Content starts
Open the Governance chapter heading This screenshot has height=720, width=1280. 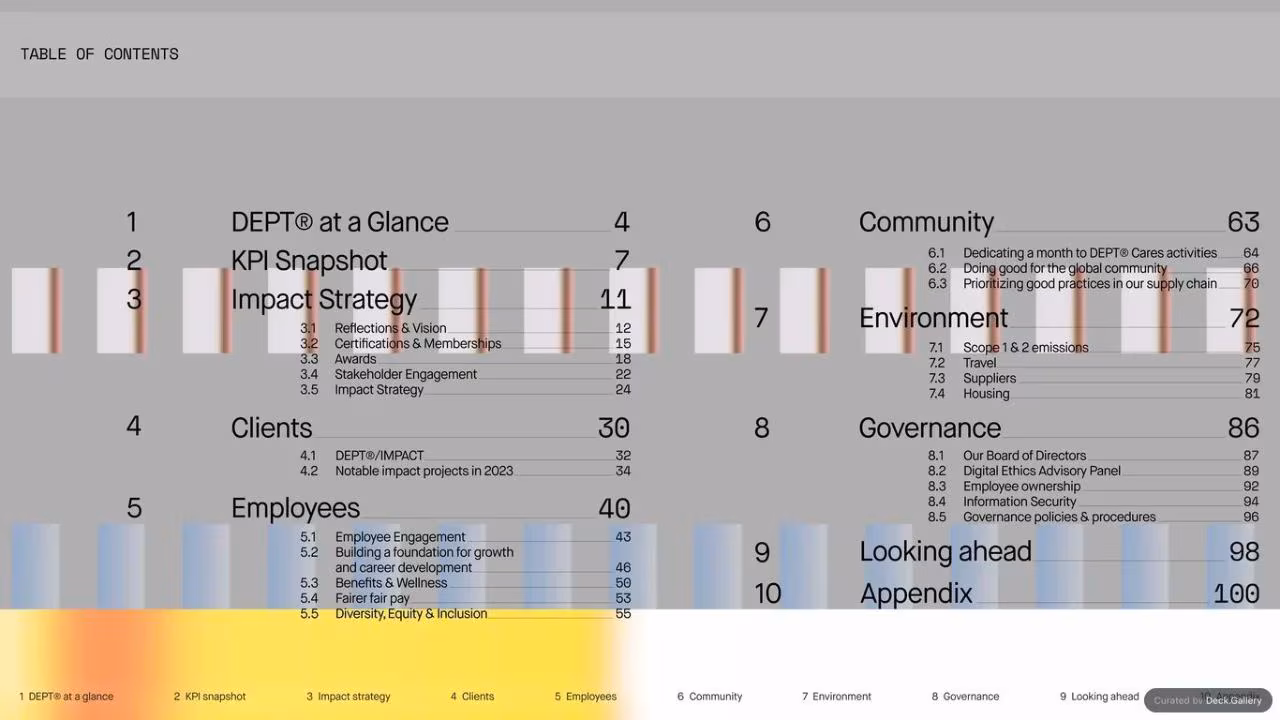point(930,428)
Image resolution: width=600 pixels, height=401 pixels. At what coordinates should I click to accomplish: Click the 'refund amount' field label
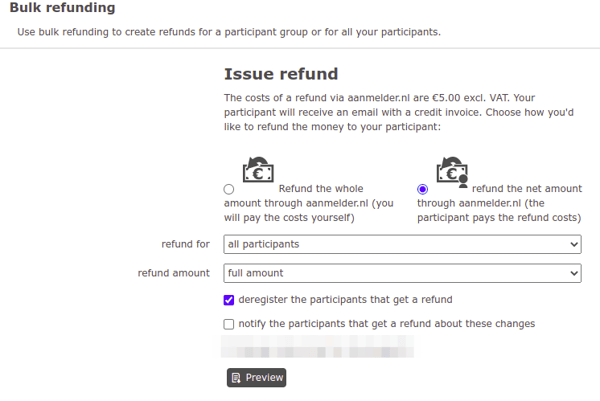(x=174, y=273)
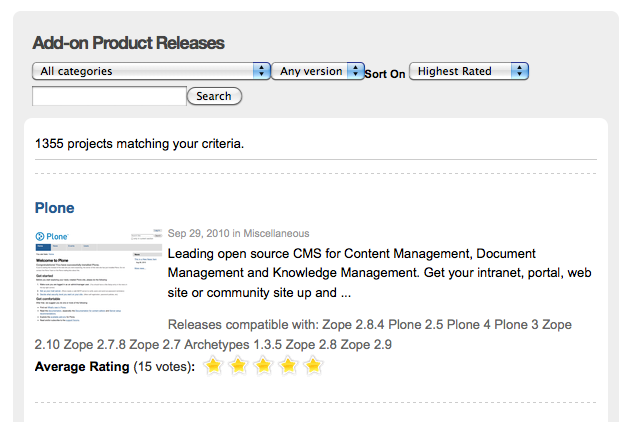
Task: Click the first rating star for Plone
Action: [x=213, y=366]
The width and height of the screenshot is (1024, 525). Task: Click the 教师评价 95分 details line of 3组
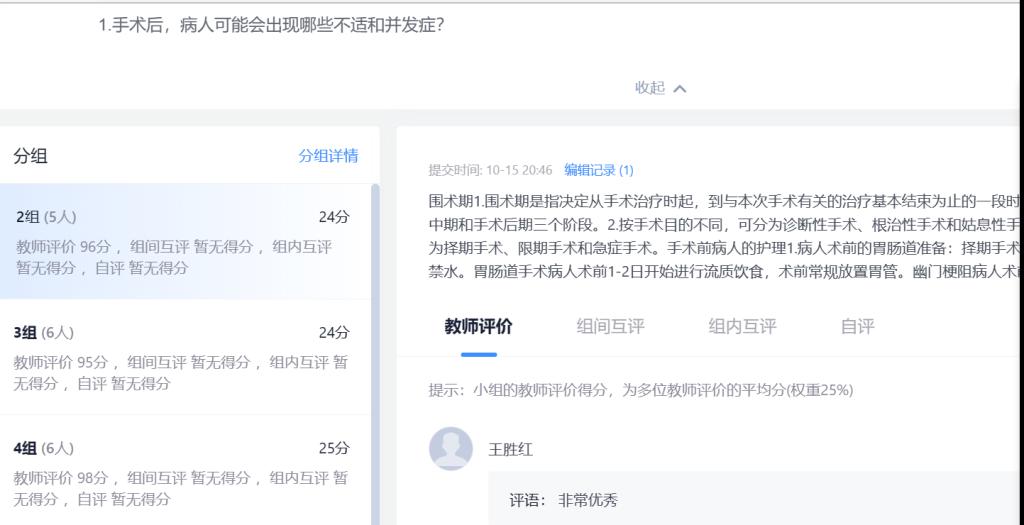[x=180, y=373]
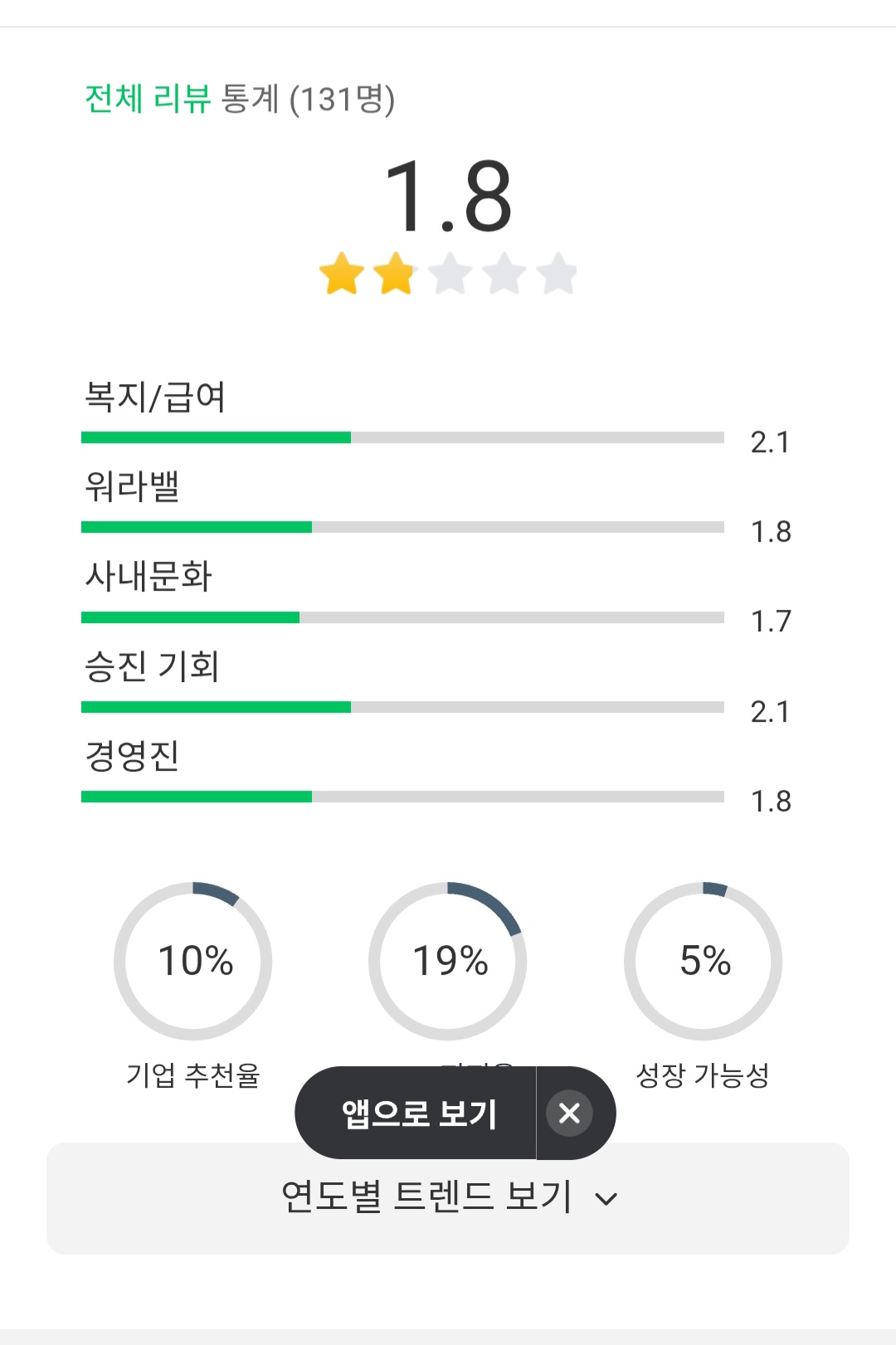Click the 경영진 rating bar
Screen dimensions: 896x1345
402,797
Content ends
*WHAT TO DO:* Copy only the lines running from the one that holds "Image resolution: width=600" through the last line of the data, and include both of those lines. Do not copy any pictures.

*EXERCISE ANSWER:*
Image resolution: width=600 pixels, height=401 pixels. At what coordinates should I click to accomplish: Click the 'refund amount' field label
(x=174, y=273)
Task: Click the first rating star for Plone
Action: [x=213, y=366]
The width and height of the screenshot is (1024, 525). Task: Click the 教师评价 95分 details line of 3组
[x=180, y=373]
Click the 경영진 rating bar
Screen dimensions: 896x1345
402,797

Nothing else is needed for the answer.